What is needed.
Only some lines are wanted. Transcribe, exactly, the lines below from the line with "You are a computer-use agent." up to and including the line with "Instruction: Click green".

------ Data for this task ------

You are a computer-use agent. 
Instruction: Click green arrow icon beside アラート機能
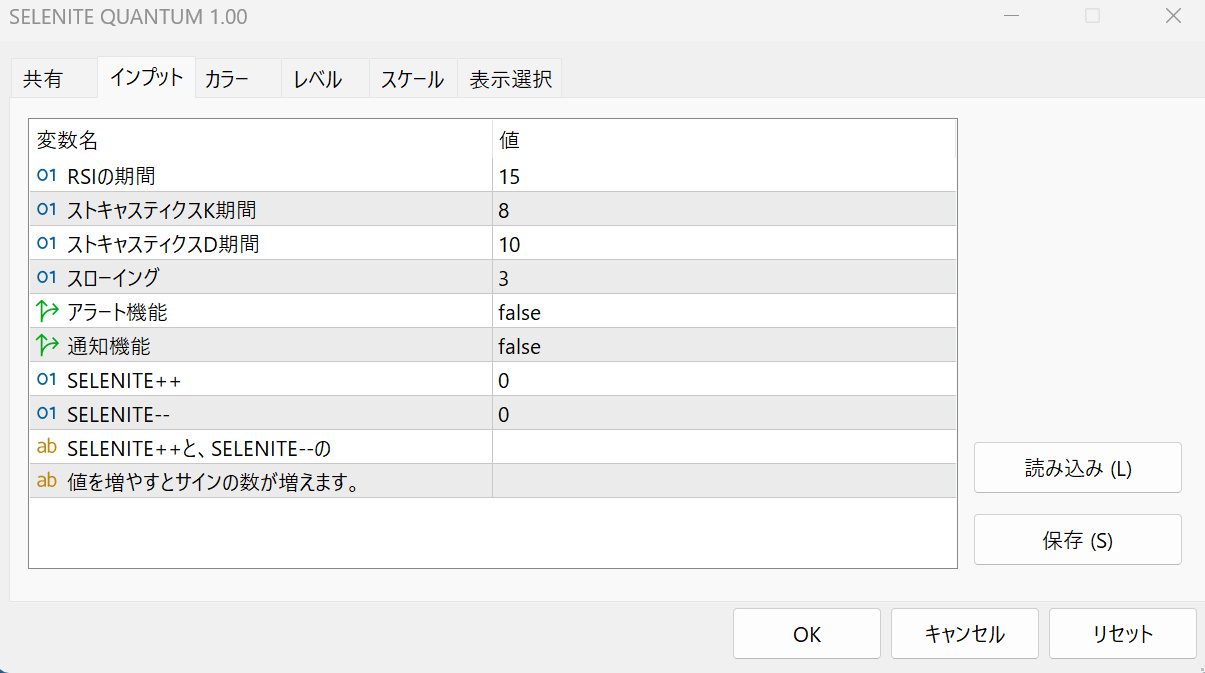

------
------ Data for this task ------

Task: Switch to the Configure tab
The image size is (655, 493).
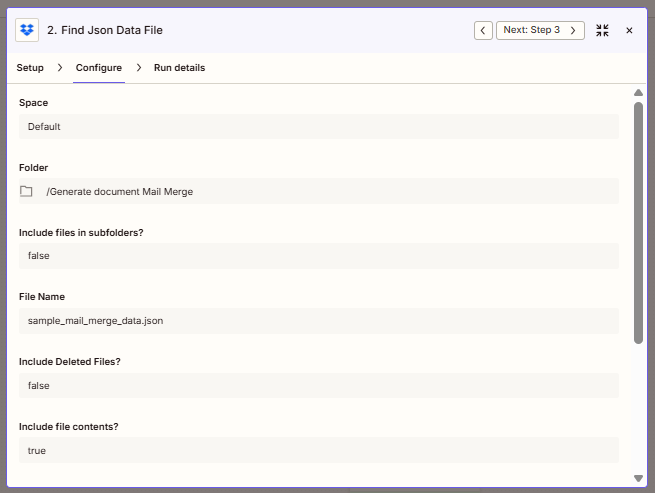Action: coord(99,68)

------

Your solution.
You are a computer-use agent. 
Instruction: Click green arrow icon beside アラート機能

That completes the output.